┌──

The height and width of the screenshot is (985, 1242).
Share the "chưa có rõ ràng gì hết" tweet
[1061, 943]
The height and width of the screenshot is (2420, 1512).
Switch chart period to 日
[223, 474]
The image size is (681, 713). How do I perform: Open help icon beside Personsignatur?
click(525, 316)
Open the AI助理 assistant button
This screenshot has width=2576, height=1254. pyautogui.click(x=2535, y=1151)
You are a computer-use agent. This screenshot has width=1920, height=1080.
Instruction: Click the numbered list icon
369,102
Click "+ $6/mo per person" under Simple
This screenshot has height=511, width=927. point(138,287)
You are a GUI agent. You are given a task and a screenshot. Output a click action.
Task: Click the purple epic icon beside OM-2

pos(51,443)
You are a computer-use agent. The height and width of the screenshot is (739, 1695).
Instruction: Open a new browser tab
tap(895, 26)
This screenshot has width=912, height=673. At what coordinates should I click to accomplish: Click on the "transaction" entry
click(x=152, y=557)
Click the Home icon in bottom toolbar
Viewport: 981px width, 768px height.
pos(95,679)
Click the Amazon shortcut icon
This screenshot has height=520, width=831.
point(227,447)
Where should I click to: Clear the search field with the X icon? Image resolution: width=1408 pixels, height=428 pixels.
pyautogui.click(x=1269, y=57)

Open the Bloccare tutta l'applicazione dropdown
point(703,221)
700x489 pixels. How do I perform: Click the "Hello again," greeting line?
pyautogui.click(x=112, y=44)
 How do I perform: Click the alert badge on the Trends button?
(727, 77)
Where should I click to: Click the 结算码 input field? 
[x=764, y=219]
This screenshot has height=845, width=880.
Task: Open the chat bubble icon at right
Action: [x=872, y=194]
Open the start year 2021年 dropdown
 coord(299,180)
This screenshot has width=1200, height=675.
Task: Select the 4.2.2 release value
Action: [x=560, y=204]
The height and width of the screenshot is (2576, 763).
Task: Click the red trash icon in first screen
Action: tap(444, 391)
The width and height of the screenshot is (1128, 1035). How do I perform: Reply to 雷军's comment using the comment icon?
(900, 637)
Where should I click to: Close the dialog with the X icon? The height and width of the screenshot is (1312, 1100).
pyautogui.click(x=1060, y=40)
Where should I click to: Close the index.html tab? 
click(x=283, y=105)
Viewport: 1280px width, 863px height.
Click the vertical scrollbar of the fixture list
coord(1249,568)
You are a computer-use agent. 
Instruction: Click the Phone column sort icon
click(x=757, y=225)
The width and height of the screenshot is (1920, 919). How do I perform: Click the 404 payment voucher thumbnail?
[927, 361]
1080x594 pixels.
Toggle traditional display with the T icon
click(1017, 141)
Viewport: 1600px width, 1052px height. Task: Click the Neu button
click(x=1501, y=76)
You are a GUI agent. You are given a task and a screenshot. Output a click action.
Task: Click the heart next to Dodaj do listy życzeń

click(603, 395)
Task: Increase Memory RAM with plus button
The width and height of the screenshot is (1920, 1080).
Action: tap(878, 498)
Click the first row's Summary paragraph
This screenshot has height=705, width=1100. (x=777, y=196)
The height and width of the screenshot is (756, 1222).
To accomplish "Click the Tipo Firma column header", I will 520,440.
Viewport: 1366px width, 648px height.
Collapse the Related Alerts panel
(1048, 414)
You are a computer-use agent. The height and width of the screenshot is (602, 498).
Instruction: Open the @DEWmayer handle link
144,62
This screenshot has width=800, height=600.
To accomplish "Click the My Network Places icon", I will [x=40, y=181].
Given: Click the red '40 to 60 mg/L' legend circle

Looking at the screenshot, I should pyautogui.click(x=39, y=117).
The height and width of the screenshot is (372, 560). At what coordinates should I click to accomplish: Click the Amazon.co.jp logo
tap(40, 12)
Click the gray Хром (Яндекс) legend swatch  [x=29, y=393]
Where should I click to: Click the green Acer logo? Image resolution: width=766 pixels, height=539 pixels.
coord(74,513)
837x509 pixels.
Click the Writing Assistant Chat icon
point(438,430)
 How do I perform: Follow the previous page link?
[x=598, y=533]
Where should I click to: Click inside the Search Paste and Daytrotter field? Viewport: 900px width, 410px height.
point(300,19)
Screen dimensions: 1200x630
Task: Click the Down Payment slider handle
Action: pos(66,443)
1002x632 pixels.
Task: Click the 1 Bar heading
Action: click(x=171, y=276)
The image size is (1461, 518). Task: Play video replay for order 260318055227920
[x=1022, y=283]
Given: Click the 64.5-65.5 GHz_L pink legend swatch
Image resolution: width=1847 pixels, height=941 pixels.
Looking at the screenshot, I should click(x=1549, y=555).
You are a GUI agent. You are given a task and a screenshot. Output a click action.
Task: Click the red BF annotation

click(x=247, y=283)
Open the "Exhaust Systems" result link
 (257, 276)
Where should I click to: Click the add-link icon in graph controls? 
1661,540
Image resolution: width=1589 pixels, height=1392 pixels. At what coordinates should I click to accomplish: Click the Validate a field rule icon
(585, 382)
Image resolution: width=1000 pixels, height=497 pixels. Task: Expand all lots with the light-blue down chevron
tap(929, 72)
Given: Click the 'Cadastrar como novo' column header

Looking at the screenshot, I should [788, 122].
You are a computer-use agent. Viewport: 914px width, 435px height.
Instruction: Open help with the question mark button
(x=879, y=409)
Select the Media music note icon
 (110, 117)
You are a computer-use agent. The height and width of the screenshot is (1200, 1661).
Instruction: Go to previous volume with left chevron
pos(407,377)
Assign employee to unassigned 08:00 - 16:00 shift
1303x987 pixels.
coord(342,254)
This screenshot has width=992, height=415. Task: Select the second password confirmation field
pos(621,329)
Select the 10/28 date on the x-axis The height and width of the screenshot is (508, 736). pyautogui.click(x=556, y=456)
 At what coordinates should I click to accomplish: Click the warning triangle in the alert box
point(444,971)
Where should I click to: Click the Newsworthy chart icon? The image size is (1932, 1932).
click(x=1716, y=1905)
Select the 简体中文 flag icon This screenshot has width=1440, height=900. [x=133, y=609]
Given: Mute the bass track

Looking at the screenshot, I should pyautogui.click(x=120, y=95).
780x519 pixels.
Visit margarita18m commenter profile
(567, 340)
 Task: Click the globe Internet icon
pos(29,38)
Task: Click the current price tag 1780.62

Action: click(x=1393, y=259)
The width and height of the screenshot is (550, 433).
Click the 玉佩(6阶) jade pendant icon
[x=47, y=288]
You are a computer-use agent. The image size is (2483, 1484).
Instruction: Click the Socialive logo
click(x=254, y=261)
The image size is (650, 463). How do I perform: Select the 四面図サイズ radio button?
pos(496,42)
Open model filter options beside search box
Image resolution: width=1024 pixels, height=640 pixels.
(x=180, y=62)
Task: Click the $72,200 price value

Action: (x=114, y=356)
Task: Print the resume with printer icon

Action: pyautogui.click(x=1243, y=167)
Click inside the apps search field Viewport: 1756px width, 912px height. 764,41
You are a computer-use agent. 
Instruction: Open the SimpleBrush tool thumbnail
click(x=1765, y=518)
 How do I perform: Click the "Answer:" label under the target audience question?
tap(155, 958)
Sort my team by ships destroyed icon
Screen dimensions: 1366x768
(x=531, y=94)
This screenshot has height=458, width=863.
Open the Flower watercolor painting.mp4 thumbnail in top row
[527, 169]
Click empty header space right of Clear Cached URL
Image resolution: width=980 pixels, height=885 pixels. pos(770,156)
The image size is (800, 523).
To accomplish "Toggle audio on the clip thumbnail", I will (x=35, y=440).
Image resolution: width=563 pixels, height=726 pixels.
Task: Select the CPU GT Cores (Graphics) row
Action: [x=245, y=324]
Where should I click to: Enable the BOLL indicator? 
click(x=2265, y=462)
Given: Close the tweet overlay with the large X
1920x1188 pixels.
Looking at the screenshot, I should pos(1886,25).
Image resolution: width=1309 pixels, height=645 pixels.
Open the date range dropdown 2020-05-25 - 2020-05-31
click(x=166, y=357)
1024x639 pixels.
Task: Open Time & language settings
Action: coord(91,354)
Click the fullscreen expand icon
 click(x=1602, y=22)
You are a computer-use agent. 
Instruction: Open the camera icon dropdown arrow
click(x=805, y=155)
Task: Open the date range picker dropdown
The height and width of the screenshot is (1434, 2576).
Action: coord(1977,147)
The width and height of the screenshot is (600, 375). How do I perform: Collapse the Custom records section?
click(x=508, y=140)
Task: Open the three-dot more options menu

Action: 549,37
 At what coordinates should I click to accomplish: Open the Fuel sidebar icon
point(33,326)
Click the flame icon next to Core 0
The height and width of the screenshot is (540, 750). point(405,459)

└──

__Instrucciones a seguir__: Reformule como tabla Markdown las líneas del listado: comience en la que contiene "The width and height of the screenshot is (550, 433)." y deténgase tras la que contiene "click(x=1602, y=22)", sin incluir las líneas en blanco. La tabla debe llevar dos columnas: N.º, con el número de fila, y Línea, con el texto correspondiente.

__Solución del ejercicio__:
| N.º | Línea |
|---|---|
| 1 | The width and height of the screenshot is (550, 433). |
| 2 | Click the 玉佩(6阶) jade pendant icon |
| 3 | [x=47, y=288] |
| 4 | You are a computer-use agent. The image size is (2483, 1484). |
| 5 | Instruction: Click the Socialive logo |
| 6 | click(x=254, y=261) |
| 7 | The image size is (650, 463). How do I perform: Select the 四面図サイズ radio button? |
| 8 | pos(496,42) |
| 9 | Open model filter options beside search box |
| 10 | Image resolution: width=1024 pixels, height=640 pixels. |
| 11 | (x=180, y=62) |
| 12 | Task: Click the $72,200 price value |
| 13 | Action: (x=114, y=356) |
| 14 | Task: Print the resume with printer icon |
| 15 | Action: pyautogui.click(x=1243, y=167) |
| 16 | Click inside the apps search field Viewport: 1756px width, 912px height. 764,41 |
| 17 | You are a computer-use agent.  |
| 18 | Instruction: Open the SimpleBrush tool thumbnail |
| 19 | click(x=1765, y=518) |
| 20 |  How do I perform: Click the "Answer:" label under the target audience question? |
| 21 | tap(155, 958) |
| 22 | Sort my team by ships destroyed icon |
| 23 | Screen dimensions: 1366x768 |
| 24 | (x=531, y=94) |
| 25 | This screenshot has height=458, width=863. |
| 26 | Open the Flower watercolor painting.mp4 thumbnail in top row |
| 27 | [527, 169] |
| 28 | Click empty header space right of Clear Cached URL |
| 29 | Image resolution: width=980 pixels, height=885 pixels. pos(770,156) |
| 30 | The image size is (800, 523). |
| 31 | To accomplish "Toggle audio on the clip thumbnail", I will (x=35, y=440). |
| 32 | Image resolution: width=563 pixels, height=726 pixels. |
| 33 | Task: Select the CPU GT Cores (Graphics) row |
| 34 | Action: [x=245, y=324] |
| 35 | Where should I click to: Enable the BOLL indicator?  |
| 36 | click(x=2265, y=462) |
| 37 | Given: Close the tweet overlay with the large X |
| 38 | 1920x1188 pixels. |
| 39 | Looking at the screenshot, I should pos(1886,25). |
| 40 | Image resolution: width=1309 pixels, height=645 pixels. |
| 41 | Open the date range dropdown 2020-05-25 - 2020-05-31 |
| 42 | click(x=166, y=357) |
| 43 | 1024x639 pixels. |
| 44 | Task: Open Time & language settings |
| 45 | Action: coord(91,354) |
| 46 | Click the fullscreen expand icon |
| 47 |  click(x=1602, y=22) |